Wherever a line of the data contains "agent", copy that line.

DATA EXTRACTS →
-*-*-

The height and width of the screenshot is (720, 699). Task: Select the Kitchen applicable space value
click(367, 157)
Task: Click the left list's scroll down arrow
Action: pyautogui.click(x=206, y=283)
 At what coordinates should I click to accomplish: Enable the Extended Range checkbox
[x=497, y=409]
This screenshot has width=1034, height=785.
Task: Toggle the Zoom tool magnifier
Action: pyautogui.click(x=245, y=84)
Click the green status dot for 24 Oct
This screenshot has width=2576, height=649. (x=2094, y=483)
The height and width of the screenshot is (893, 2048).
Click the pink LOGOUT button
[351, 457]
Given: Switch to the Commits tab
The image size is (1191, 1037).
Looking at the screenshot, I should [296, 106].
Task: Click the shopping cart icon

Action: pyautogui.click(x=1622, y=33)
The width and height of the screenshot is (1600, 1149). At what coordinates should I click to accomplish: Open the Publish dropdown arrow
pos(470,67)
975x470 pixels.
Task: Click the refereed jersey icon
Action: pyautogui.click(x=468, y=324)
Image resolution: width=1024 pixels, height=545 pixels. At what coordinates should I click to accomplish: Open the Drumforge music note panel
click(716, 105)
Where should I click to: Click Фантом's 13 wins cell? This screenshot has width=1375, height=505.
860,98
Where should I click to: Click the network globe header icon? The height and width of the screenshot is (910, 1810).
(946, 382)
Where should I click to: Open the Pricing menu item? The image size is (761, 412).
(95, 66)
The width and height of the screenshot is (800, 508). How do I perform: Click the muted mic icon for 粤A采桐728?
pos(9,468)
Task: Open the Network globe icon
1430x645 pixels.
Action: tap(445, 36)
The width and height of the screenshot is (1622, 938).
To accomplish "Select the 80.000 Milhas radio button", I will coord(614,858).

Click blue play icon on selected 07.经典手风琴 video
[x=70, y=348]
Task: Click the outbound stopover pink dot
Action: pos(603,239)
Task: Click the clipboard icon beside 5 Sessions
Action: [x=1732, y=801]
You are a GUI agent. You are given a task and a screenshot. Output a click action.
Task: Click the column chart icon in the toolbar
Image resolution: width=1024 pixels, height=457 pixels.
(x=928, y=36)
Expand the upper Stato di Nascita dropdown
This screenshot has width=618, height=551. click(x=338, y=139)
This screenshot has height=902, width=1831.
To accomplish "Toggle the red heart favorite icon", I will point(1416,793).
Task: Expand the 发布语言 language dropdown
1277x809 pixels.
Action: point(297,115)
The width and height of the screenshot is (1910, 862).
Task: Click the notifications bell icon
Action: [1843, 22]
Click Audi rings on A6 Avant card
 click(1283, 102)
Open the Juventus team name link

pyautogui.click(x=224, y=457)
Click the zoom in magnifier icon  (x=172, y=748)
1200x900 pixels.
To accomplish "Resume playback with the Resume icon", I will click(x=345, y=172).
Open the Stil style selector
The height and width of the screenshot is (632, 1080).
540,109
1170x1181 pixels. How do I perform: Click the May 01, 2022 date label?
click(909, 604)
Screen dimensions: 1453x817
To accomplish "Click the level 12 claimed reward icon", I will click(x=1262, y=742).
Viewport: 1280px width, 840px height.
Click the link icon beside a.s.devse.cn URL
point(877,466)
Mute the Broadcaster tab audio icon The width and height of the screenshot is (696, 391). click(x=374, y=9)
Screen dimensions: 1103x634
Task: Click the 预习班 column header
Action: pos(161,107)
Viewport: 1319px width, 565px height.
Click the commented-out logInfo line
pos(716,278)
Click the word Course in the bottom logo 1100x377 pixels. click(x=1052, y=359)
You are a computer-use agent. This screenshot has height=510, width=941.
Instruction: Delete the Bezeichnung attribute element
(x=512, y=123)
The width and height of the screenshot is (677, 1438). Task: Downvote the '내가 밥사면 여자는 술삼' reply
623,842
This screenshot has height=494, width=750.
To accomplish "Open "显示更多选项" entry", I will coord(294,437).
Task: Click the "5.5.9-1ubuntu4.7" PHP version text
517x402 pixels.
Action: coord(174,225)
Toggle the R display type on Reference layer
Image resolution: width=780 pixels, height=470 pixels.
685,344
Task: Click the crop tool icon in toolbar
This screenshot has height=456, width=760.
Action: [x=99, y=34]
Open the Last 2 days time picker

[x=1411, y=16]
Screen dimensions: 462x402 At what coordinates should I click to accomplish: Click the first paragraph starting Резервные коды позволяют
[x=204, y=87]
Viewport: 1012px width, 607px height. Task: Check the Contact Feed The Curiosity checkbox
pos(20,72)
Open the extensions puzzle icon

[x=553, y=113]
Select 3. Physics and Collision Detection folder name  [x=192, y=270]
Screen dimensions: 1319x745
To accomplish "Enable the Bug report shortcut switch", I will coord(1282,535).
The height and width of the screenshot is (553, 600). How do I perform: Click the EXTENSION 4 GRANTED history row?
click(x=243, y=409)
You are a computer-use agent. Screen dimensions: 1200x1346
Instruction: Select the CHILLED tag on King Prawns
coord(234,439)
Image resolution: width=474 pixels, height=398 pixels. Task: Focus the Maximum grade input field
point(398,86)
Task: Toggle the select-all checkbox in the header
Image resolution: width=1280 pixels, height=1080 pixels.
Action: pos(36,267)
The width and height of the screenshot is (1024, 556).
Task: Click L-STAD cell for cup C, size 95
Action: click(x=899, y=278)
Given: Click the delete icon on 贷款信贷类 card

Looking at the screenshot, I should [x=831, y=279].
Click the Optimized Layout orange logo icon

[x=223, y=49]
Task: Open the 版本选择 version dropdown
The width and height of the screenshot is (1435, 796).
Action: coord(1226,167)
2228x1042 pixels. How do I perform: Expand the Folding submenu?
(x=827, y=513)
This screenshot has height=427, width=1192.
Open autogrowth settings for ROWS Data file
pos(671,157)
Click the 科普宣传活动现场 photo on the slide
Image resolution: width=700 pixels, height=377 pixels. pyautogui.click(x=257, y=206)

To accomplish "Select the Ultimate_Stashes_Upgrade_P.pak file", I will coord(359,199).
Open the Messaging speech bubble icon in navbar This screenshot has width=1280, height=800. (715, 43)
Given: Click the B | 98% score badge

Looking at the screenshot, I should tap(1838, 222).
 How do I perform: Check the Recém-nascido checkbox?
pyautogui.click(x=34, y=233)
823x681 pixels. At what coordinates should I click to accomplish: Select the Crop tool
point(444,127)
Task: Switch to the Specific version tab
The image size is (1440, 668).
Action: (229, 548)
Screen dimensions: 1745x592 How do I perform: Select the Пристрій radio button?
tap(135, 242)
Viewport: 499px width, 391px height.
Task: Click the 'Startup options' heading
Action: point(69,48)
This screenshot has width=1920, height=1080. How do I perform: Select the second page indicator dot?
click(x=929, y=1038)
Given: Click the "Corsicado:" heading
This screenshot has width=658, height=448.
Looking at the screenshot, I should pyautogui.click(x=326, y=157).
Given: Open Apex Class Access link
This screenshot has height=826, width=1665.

-*-*-

EXERCISE ANSWER →
You are a GUI agent. You are given a task and a screenshot. Output a click action.
You are a computer-use agent. This screenshot has height=510, width=941.
You are a computer-use agent. Screen dimensions: 1200x1346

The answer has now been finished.